MediaCloud — A new tool to analyze global media coverage
March 16th, 2009 | by jz | Published in Future of the Internet
The Berkman Center has just launched a very cool new project, MediaCloud, which you can see over at mediacloud.org. They’re gathering stories from thousands of newspapers, blogs, and other news sources around the web, and then extracting piles of data from the stories—source, topic, entities mentioned, and so on. Their idea is to figure out how to analyze all that data to answer some longstanding, hard-to-answer questions about media overage. A few sample questions that Ethan Zuckerman suggests: What are the biggest differences between citizen media and mainstream media? Can we track the path of a news story that starts out poorly covered, but eventually explodes, and figure out what caused the shift?

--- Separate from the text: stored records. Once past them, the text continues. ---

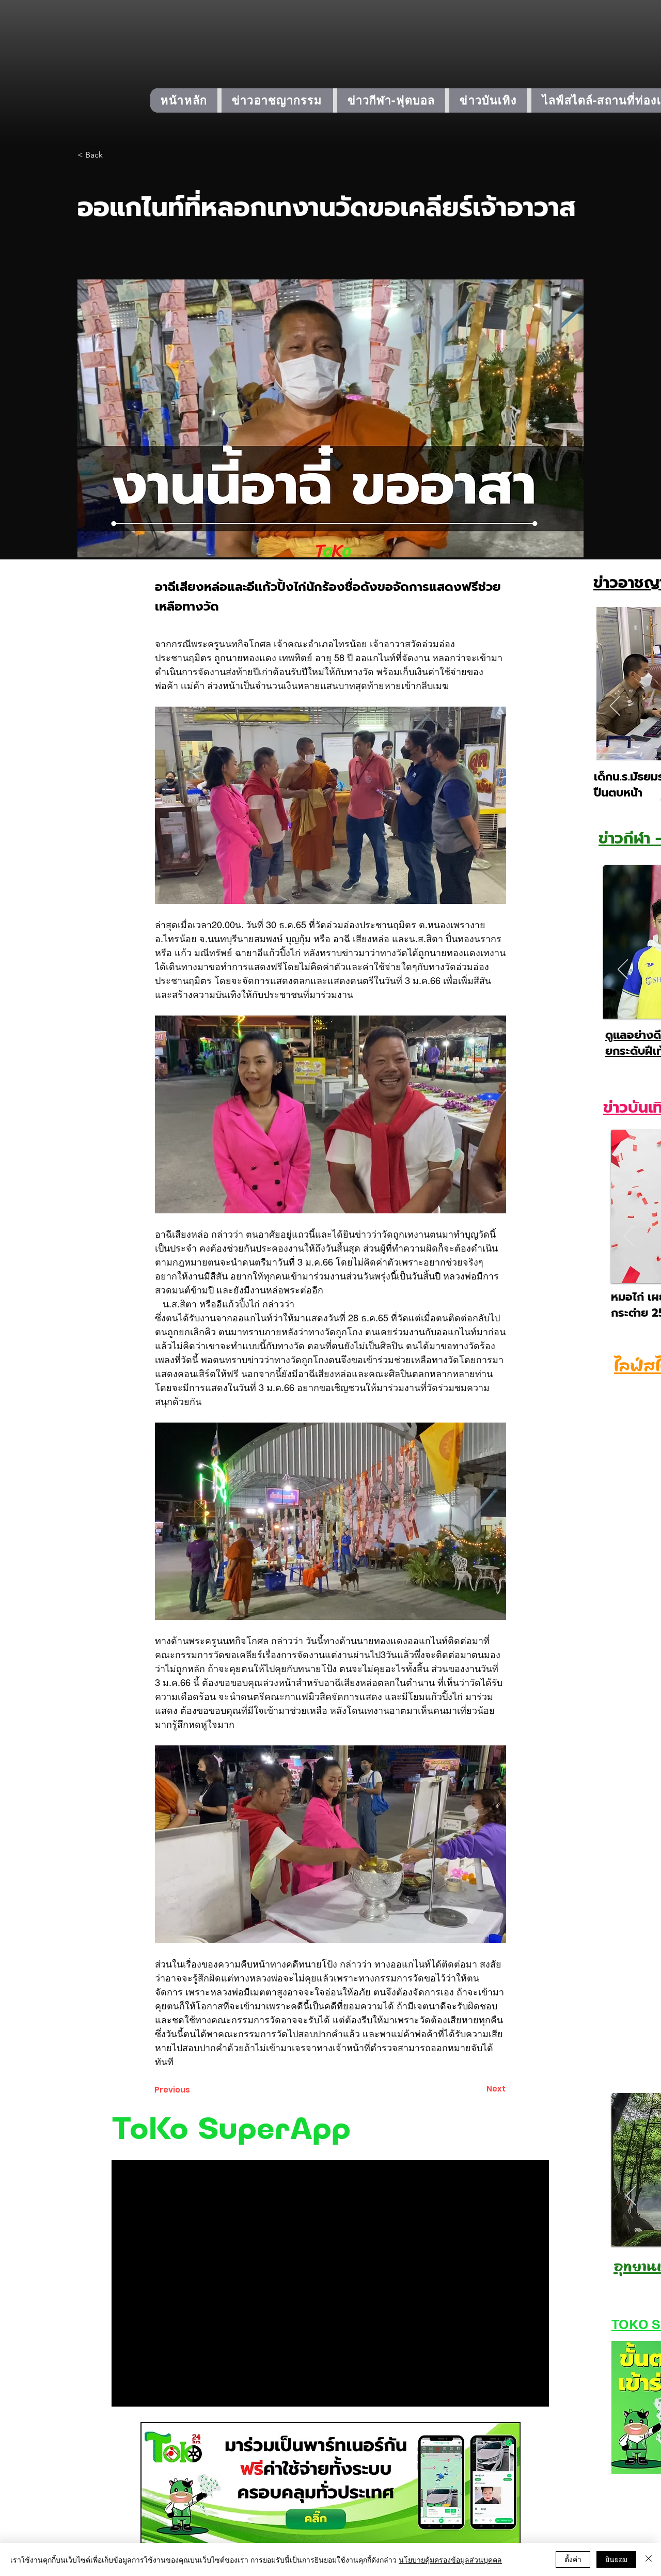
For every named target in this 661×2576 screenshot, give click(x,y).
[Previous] (615, 706)
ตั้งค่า (572, 2559)
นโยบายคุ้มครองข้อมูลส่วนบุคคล (450, 2559)
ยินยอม (616, 2559)
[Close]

Is the blogosphere really an echo chamber?
Right now they’ve got a few neat tools hacked together to answer these questions. You can look at the top ten most covered topics in the news sources of your choice. You can map a source’s geographical coverage, so you could figure out which source to read if you’re especially interested in, say, Zimbabwe. You can also look at how terms show up together—for instance, to borrow another example from Ethan, you might also want to know what other terms show up in those Zimbabwe stories:
“[T]he BBC most closely associates Zimbabwe with cholera, followed by the United Kingdom, United Nations, United States. Over here, Fox News—Robert Mugabe as the first thing. So, which is an interesting example of sort of playing the man rather than playing the story. Daily Kos, this is sort of interesting: United States, Afghanistan, Iraq, Washington, China, Pakistan. My guess is that Daily Kos almost has no Zimbabwe-dedicated reporting. It’s sort of general commentary on Obama’s foreign policy.”
These tools are a lot of fun to play with, but the long-term goal is to distribute the work of building tools. The Berkman Center can provide the data, up to 15,000 sources or so, but its researchers can’t think of or implement all the potential creative ways of analyzing it. So they’re releasing all the data they’ve collected, and they want people to independently take up that data and do something unexpected or interesting with it. It’s not hard to think of several functions that it would be useful for someone to build (ability to search by topic rather than by source and language translation immediately jump to mind), and the commenters on the site are busily suggesting more. You can head on over and check it out, suggest some functions you’d like to see, or start building tools yourself.